Wearing T-shirts and stickers declaring “Save Piscataway Hills,” residents displaced by a landslide in their Fort Washington community took a unified stand July 16 to demand repairs to a damaged road and the ability to remain in their homes.
Since the last community meeting June 30, neighbors have organized into teams to brainstorm solutions to the slope failure that damaged sewer and water lines on Piscataway Drive in May, said resident Dawn Taylor, who leads the communication team.
“I don’t think either side was getting much accomplished,” Taylor said. “We knew we needed to form some type of structure to look at this situation and collaborate with county government officials to get this done.”
More than 30 residents, including children, wore T-shirts with the “Save Piscataway Hills” logo, which features a Maryland flag design, during the community meeting. Speaking on behalf of his neighbors, resident Mike Kutzleb told county officials, including County Executive Rushern L. Baker III (D), that his community had two priorities — first, that the road is fixed, and second, that the road repair takes into account residents who want to “stay in their homes before, after and during the project.”
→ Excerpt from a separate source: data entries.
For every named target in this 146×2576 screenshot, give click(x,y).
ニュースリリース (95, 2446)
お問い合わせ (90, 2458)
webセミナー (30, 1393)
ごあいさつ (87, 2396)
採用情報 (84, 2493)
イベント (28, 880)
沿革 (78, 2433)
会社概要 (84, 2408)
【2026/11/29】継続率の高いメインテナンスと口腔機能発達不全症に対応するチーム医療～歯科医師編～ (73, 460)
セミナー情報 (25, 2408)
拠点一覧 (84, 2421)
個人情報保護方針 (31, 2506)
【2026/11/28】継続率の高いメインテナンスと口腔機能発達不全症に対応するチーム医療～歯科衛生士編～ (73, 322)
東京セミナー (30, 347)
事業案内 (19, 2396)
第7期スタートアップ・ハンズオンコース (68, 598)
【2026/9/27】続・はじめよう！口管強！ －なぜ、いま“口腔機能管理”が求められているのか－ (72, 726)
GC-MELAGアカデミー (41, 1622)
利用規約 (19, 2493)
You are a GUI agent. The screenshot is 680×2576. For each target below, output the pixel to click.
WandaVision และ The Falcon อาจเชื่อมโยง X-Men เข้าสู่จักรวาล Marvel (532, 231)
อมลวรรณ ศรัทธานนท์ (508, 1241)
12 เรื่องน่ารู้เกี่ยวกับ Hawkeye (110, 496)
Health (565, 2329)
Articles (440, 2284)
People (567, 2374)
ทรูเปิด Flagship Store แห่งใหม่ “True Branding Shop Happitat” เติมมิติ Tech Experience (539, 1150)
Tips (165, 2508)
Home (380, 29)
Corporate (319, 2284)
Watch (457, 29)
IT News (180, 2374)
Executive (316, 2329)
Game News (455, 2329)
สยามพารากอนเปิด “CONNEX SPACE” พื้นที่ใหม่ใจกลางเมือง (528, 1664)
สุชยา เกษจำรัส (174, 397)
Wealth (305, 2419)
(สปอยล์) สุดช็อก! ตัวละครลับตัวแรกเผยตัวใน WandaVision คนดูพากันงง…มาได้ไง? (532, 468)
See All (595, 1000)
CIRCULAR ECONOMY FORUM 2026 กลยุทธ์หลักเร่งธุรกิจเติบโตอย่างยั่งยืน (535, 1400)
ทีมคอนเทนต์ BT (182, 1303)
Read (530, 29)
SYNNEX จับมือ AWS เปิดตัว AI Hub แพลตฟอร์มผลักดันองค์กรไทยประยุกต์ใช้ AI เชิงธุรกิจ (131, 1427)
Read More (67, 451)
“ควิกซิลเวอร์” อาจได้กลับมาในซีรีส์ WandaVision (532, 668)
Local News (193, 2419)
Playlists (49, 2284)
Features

Kutzleb also requested a meeting with county officials and key members of the community to develop a “close working relationship with the county” and come up with a mutually beneficial solution. That meeting, which will be closed to the public, is scheduled for July 24.
Shortly after county officials agreed to meet with the community, residents left the meeting en masse. Taylor said there was no reason to stay because residents got their message across.
“For the citizens of Piscataway Hills, that was kind of it for us,” Taylor said. “We have families and we are just getting home from work. It wasn’t this walkout; that was it.”
During the meeting, county officials announced a fifth road repair option. Darrell Mobley, director of the Department of Public Works and Transportation, explained a plan to stabilize the road that would include the acquisition of five homes on top of the slope and cost $15 million.
Cherie Cullen, 38, lives in one of the homes on top of the slope and said she hopes to receive what she paid for the house if the county purchases it. She said it has been difficult to come to terms with losing her home, especially as her son prepares to start kindergarten in the fall.
“You know your home is important. It’s an investment. You don’t realize how many decisions in your life are based on where you live,” Cullen said.